Required action: Give back the entries exactly as they read, leaving each image out.

[Collected data entries]
__________________________________________________

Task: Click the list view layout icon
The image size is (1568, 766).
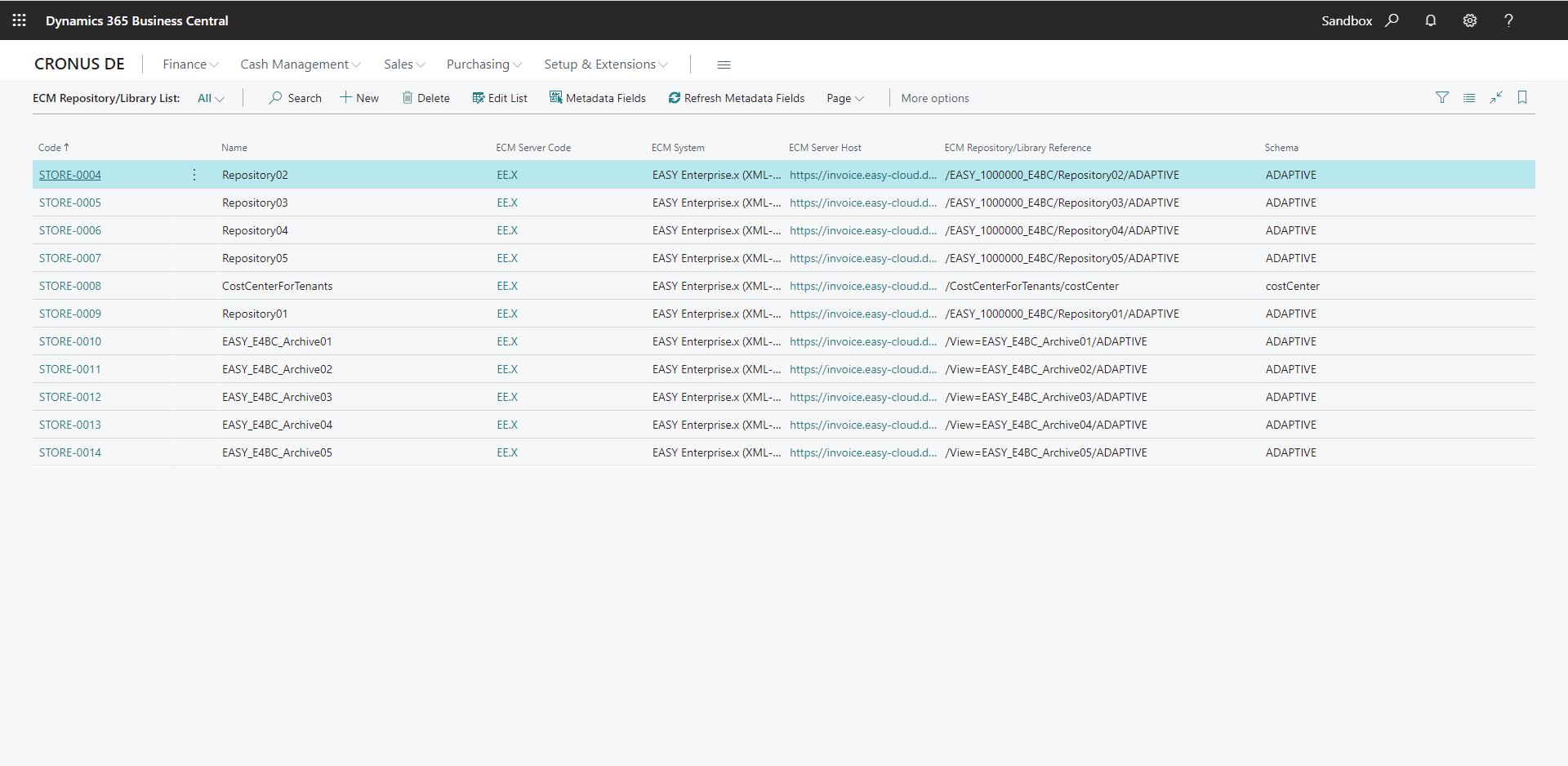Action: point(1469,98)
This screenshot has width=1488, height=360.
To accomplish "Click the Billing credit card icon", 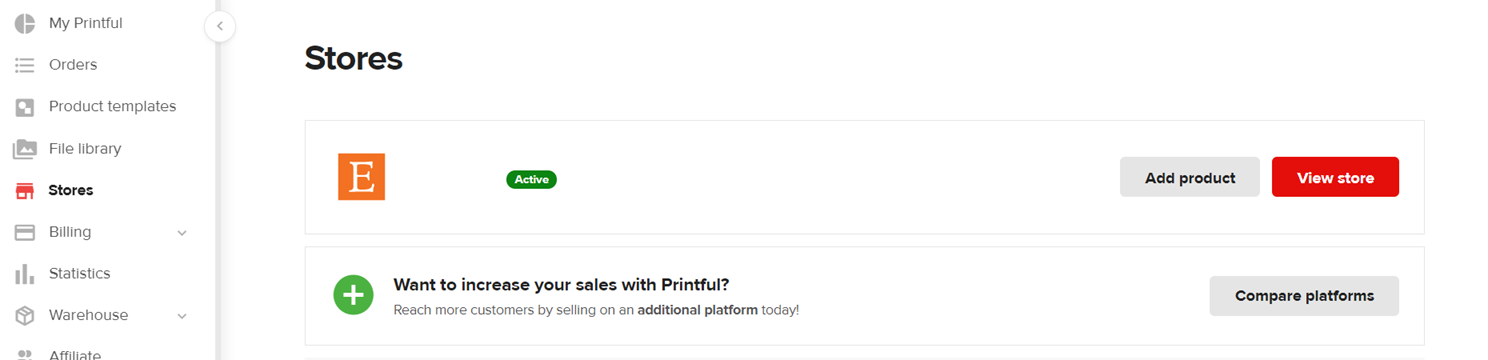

__________________________________________________

Exercise solution:
Task: Click the list view layout icon
The image size is (1568, 766).
Action: point(1469,98)
This screenshot has width=1488, height=360.
To accomplish "Click the Billing credit card icon", 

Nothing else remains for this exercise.